# Task to carry out
Give the data again exactly as it is written.

# Supplied information
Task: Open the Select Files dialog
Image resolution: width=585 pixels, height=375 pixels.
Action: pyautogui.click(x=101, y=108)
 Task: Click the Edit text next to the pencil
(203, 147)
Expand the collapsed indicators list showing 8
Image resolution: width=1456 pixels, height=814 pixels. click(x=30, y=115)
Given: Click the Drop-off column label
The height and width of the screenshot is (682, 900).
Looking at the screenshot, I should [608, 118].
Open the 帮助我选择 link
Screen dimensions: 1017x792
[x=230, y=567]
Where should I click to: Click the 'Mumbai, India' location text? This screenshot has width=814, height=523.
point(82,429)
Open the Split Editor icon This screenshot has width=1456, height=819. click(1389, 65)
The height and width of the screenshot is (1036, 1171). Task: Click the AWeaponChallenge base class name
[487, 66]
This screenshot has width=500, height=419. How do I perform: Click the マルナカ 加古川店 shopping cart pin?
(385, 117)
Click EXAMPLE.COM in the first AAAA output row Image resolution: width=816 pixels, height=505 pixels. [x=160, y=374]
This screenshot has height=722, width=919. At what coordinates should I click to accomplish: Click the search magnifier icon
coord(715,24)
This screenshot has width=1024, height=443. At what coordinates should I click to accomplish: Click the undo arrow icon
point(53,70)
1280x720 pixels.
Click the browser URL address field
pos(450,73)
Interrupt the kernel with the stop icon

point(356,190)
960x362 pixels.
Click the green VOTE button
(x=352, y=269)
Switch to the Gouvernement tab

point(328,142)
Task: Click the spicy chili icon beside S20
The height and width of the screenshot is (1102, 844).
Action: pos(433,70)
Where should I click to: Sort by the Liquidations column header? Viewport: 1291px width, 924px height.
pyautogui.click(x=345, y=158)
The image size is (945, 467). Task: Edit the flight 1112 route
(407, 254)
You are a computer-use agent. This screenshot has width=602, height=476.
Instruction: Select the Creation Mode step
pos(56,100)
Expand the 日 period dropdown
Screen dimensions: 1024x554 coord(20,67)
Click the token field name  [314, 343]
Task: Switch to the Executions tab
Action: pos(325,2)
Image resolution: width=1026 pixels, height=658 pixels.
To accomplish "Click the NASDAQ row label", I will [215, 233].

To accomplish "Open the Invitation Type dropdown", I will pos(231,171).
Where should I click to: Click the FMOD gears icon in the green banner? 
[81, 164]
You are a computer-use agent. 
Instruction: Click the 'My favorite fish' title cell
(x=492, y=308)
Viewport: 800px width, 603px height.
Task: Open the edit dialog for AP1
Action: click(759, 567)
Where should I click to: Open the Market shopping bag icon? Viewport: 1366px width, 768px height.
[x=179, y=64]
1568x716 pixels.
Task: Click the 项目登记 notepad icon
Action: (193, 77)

# The completed task
Task: Open the Select Files dialog
Image resolution: width=585 pixels, height=375 pixels.
Action: pyautogui.click(x=101, y=108)
 Task: Click the Edit text next to the pencil
(203, 147)
Expand the collapsed indicators list showing 8
Image resolution: width=1456 pixels, height=814 pixels. click(x=30, y=115)
Given: Click the Drop-off column label
The height and width of the screenshot is (682, 900).
Looking at the screenshot, I should [608, 118].
Open the 帮助我选择 link
Screen dimensions: 1017x792
[x=230, y=567]
Where should I click to: Click the 'Mumbai, India' location text? This screenshot has width=814, height=523.
point(82,429)
Open the Split Editor icon This screenshot has width=1456, height=819. click(1389, 65)
The height and width of the screenshot is (1036, 1171). Task: Click the AWeaponChallenge base class name
[487, 66]
This screenshot has width=500, height=419. How do I perform: Click the マルナカ 加古川店 shopping cart pin?
(385, 117)
Click EXAMPLE.COM in the first AAAA output row Image resolution: width=816 pixels, height=505 pixels. [x=160, y=374]
This screenshot has height=722, width=919. At what coordinates should I click to accomplish: Click the search magnifier icon
coord(715,24)
This screenshot has width=1024, height=443. At what coordinates should I click to accomplish: Click the undo arrow icon
point(53,70)
1280x720 pixels.
Click the browser URL address field
pos(450,73)
Interrupt the kernel with the stop icon

point(356,190)
960x362 pixels.
Click the green VOTE button
(x=352, y=269)
Switch to the Gouvernement tab

point(328,142)
Task: Click the spicy chili icon beside S20
The height and width of the screenshot is (1102, 844).
Action: pos(433,70)
Where should I click to: Sort by the Liquidations column header? Viewport: 1291px width, 924px height.
pyautogui.click(x=345, y=158)
The image size is (945, 467). Task: Edit the flight 1112 route
(407, 254)
You are a computer-use agent. This screenshot has width=602, height=476.
Instruction: Select the Creation Mode step
pos(56,100)
Expand the 日 period dropdown
Screen dimensions: 1024x554 coord(20,67)
Click the token field name  [314, 343]
Task: Switch to the Executions tab
Action: pos(325,2)
Image resolution: width=1026 pixels, height=658 pixels.
To accomplish "Click the NASDAQ row label", I will [215, 233].

To accomplish "Open the Invitation Type dropdown", I will pos(231,171).
Where should I click to: Click the FMOD gears icon in the green banner? 
[81, 164]
You are a computer-use agent. 
Instruction: Click the 'My favorite fish' title cell
(x=492, y=308)
Viewport: 800px width, 603px height.
Task: Open the edit dialog for AP1
Action: click(759, 567)
Where should I click to: Open the Market shopping bag icon? Viewport: 1366px width, 768px height.
[x=179, y=64]
1568x716 pixels.
Task: Click the 项目登记 notepad icon
Action: (193, 77)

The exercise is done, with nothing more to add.